Within 10 days of relinquishing possession, the tenant must contact the landlord and state whether or not he/she intends to retrieve their property. If the tenant does not contact the landlord within 10 days, the landlord may, at his/her discretion, dispose of the property.
If the tenant does contact the landlord within 10 days and state an intention to retrieve the property, then the landlord is required to hold the property for 30 days, at a site of their choosing (within reasonable proximity to the rental unit).
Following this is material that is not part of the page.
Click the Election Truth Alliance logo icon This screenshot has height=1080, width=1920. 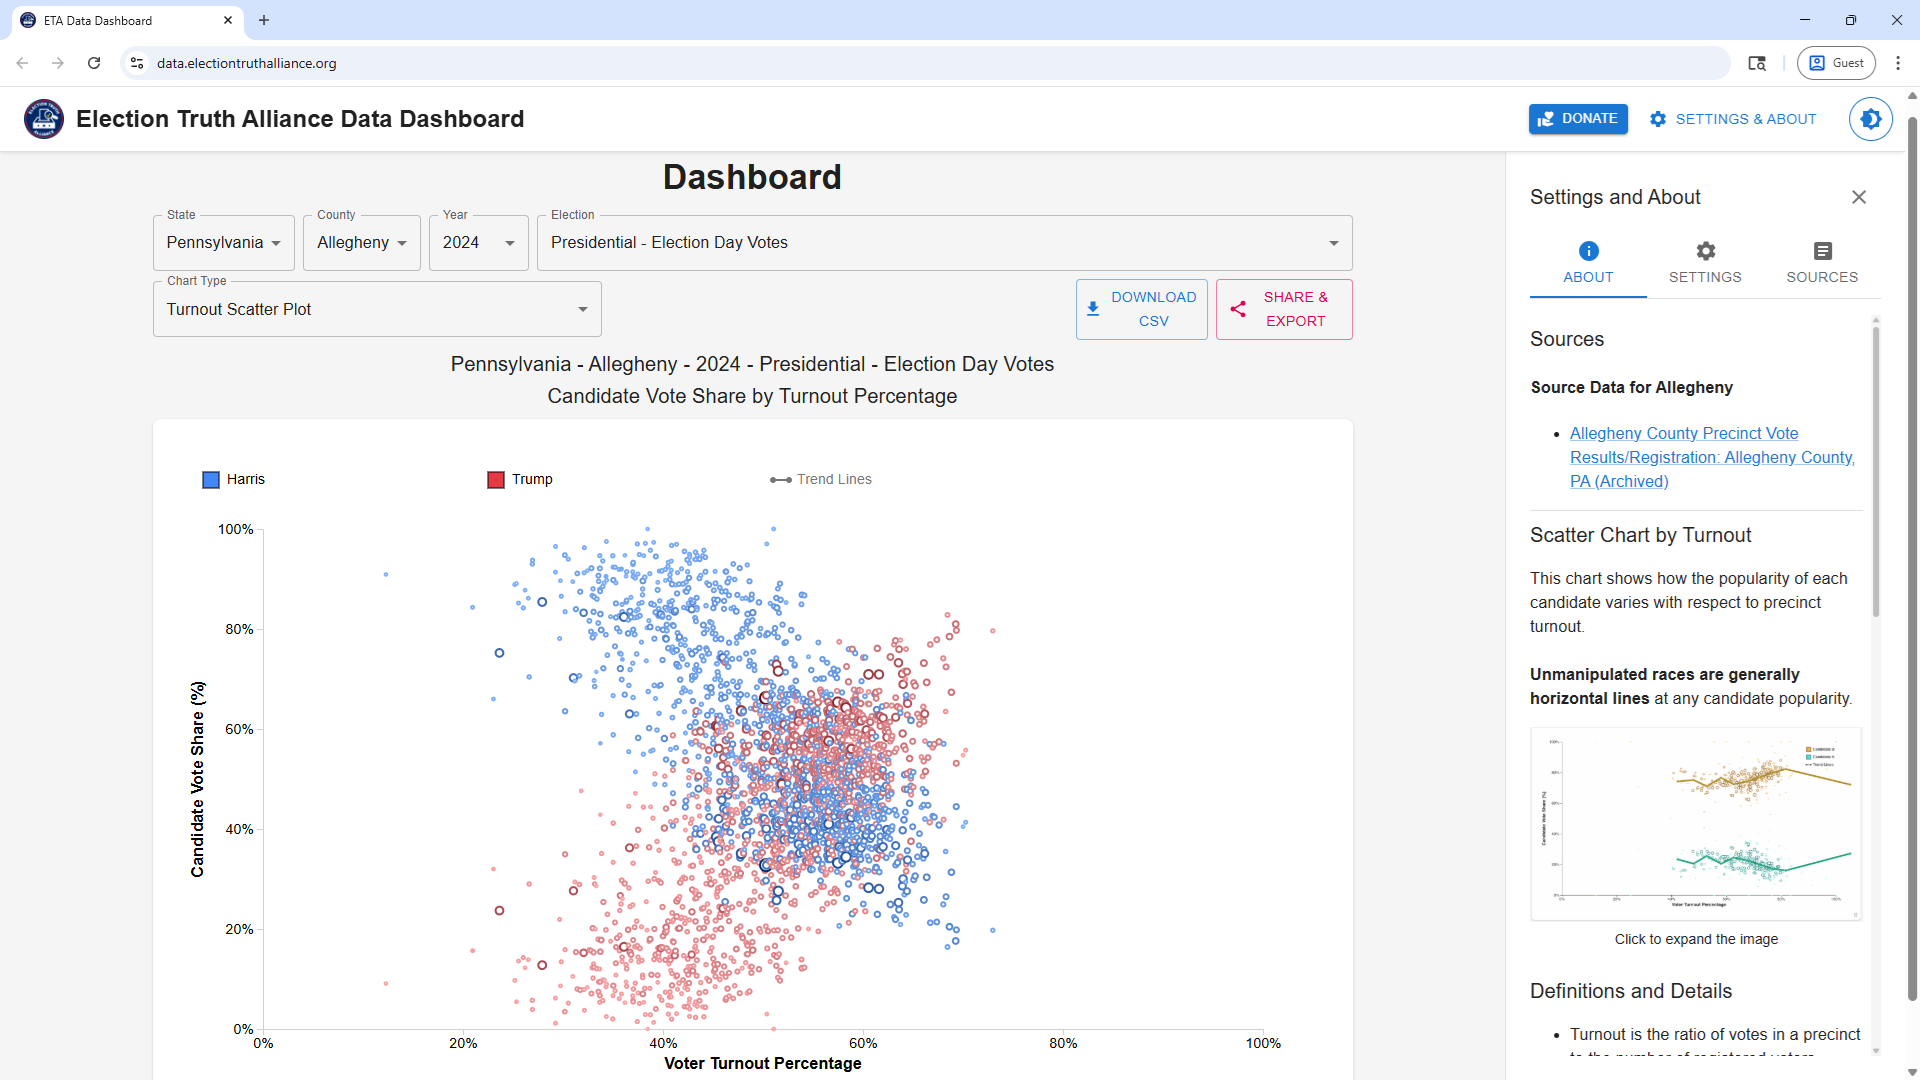(44, 119)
Notice to Tenants Required: Landlords are required to notify tenants of their rights under this new law. If the landlords fail to provide notice, then the “10-day clock” will not start to tick. The type of notice required varies according to the circumstances of the case.
- If the tenant has been served a valid writ or order of possession from a Magisterial District Judge that contains language informing the tenant of the 10-day rule, then no further notice is required. The 10-day clock begins to run when the writ is served.
- If the writ or order possession does not contain the proper language, then the landlord must provide the tenant with written notice advising them that they have 10 days to state their intention to retrieve the property. This notice should be sent to tenant’s forwarding address, otherwise to the vacant property or personally served upon the tenant. The 10-day clock begins to run on the date the notice is postmarked.
- If the tenant vacates the property (as in #2 above) and there was a term or addendum to their lease agreement informing them of the ten day rule, then the landlord still must give written notice as described in the preceding paragraph.
- If the tenant vacates the property (as in #2 above) and there was no lease term or addendum informing them of the 10-day rule, then the landlord must provide written notice as provided above, and additionally they must provide notice to any emergency contact listed in tenant’s lease.
Removal & Storage Costs: If the tenant retrieves his/her property within the 10 day window, the landlord may not recover removal or storage costs from the tenant. If the tenant does not pick up the property within the 10-day window, then he/she becomes liable for costs of removal and storage. The landlord may recover these costs by selling the property after the 30-day storage period has expired, and the balance of the sale proceeds must be returned to the tenant via certified mail.
Takeaway: These rules are somewhat complex, but it appears the legislature has done a good job of balancing the rights of the parties. It is clear that landlords should have Act 129 provisions in their leases, and should have a pre-drafted Act 129 notice to send whenever a tenant vacates the property for any reason.
A special notice to my landlord/tenant clients: If I have not already contacted you regarding the new law, you should expect to receive an updated lease addendum and an “Act 129 Notice” in the mail from my office shortly. You should begin using them immediately.